BEGIN

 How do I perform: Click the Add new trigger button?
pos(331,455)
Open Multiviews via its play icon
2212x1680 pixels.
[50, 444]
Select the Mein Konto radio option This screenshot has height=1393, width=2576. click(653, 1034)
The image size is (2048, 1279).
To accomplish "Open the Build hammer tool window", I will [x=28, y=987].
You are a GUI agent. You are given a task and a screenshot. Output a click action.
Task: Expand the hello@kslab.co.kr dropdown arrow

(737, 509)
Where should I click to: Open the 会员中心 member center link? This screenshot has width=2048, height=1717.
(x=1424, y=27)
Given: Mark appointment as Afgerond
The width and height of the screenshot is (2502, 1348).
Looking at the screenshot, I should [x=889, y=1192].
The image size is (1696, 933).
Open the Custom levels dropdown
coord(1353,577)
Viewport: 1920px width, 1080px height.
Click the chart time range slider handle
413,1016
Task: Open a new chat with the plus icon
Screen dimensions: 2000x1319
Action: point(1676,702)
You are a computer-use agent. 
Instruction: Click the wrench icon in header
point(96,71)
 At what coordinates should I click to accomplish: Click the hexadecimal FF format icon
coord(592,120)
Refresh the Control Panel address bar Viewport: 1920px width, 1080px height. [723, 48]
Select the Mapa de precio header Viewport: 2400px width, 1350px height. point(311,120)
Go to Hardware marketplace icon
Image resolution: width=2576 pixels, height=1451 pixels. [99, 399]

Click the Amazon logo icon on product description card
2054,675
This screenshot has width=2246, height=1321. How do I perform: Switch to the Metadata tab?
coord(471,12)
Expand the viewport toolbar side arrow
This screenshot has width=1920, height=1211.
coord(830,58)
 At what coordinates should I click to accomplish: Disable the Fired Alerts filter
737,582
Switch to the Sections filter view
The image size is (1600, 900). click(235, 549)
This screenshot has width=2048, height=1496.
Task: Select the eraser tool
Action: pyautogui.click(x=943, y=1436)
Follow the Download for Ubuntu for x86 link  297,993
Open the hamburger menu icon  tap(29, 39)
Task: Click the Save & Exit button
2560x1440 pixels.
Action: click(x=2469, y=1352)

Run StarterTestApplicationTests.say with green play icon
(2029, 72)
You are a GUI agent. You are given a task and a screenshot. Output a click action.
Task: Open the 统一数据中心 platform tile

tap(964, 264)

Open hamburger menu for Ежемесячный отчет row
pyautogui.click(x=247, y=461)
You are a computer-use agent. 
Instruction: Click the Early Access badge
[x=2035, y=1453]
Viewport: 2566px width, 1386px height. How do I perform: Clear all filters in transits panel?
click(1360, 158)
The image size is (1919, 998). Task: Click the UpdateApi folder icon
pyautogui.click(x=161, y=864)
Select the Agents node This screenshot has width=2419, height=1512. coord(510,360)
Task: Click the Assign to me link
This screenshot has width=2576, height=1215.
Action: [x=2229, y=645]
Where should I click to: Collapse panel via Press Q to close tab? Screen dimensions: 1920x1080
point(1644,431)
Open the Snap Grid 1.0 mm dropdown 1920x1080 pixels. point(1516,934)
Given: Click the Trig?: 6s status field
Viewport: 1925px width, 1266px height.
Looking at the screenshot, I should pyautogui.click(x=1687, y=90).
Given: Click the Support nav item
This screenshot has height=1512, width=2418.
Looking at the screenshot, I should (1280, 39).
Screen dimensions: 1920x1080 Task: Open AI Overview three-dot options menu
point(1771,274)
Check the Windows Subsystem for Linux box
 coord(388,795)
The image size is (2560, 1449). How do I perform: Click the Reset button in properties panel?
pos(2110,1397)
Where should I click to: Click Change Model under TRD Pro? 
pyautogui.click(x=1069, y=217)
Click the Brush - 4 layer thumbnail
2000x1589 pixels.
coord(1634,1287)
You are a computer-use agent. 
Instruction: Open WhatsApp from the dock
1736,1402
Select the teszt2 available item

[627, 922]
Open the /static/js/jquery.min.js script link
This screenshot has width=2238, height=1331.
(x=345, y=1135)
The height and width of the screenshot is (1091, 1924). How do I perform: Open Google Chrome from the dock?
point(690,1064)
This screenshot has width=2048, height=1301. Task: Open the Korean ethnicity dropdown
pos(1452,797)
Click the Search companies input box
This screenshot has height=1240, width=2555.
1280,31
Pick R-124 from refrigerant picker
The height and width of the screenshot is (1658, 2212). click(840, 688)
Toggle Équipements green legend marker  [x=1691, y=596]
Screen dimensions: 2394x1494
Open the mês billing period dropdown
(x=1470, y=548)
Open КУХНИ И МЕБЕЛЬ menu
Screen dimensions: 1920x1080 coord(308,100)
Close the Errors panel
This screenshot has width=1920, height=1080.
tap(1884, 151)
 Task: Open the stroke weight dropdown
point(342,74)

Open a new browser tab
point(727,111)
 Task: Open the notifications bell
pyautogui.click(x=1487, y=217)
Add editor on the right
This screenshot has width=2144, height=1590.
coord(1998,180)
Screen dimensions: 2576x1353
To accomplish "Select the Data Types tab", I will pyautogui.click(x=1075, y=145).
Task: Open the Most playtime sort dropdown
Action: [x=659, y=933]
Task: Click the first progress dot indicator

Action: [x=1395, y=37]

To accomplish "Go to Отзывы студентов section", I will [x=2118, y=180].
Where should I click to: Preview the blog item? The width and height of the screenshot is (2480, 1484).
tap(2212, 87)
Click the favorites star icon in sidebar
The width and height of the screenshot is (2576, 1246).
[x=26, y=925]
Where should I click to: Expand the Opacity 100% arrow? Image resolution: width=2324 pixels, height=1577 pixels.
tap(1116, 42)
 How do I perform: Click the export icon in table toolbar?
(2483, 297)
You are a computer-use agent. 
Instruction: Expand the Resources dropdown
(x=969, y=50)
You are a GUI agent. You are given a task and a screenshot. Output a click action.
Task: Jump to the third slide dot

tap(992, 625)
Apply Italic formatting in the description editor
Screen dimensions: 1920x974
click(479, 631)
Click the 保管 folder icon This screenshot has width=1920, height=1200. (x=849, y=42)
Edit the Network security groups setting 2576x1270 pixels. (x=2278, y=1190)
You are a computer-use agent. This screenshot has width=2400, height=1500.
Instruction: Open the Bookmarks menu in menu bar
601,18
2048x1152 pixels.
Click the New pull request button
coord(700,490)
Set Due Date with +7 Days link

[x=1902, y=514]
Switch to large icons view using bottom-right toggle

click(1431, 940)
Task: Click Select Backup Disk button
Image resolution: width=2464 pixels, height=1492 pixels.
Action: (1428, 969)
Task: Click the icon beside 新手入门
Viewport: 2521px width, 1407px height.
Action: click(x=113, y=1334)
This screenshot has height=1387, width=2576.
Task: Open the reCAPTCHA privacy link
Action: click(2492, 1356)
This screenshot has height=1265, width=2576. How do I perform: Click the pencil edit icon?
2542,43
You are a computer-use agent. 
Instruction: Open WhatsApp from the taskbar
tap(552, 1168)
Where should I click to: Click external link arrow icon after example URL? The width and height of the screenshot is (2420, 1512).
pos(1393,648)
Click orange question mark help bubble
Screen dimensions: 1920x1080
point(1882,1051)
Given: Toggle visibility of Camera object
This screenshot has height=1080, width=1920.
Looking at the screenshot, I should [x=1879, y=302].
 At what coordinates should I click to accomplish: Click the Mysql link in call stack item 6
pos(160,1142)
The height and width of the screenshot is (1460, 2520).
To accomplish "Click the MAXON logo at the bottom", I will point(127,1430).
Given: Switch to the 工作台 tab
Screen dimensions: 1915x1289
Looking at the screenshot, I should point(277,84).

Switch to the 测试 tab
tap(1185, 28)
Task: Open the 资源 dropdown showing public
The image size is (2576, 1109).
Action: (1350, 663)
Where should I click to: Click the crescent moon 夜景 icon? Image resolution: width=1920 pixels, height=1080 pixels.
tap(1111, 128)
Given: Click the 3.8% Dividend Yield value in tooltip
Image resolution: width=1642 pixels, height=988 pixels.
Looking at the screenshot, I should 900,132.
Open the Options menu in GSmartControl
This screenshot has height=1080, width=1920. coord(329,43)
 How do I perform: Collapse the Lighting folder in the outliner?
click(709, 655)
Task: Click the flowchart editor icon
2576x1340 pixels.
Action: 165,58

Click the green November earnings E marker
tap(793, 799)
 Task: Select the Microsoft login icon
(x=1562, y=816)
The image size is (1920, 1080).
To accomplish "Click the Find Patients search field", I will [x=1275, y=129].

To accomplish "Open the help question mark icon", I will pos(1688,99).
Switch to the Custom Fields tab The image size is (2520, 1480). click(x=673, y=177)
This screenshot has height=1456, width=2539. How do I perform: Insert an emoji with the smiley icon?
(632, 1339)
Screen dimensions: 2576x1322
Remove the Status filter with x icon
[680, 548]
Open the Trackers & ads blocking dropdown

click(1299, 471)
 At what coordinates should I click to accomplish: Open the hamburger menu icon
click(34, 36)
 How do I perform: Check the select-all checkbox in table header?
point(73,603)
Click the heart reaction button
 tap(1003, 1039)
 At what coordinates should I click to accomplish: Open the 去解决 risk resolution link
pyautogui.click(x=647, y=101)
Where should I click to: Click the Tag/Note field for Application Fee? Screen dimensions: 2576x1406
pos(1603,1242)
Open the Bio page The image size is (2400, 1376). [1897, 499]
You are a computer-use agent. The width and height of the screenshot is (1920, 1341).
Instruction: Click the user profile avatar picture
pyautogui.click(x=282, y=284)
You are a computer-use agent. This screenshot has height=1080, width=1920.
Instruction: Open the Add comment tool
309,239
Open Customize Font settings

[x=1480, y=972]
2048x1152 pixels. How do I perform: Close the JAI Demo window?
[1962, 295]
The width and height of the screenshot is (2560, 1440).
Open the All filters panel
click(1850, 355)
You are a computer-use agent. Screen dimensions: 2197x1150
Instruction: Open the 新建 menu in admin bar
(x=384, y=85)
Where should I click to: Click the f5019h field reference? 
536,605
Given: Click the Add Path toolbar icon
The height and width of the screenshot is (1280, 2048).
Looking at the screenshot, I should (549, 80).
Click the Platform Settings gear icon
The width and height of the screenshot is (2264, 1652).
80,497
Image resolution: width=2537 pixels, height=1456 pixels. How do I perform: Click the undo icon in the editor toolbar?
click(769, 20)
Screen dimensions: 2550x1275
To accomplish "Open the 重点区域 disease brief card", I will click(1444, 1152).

END

**Assignment:** Reproduce precisely, and with no line left out, each line from the top of the entries through the line that carries "The image size is (2048, 1279).".

**Task solution:**
 How do I perform: Click the Add new trigger button?
pos(331,455)
Open Multiviews via its play icon
2212x1680 pixels.
[50, 444]
Select the Mein Konto radio option This screenshot has height=1393, width=2576. click(653, 1034)
The image size is (2048, 1279).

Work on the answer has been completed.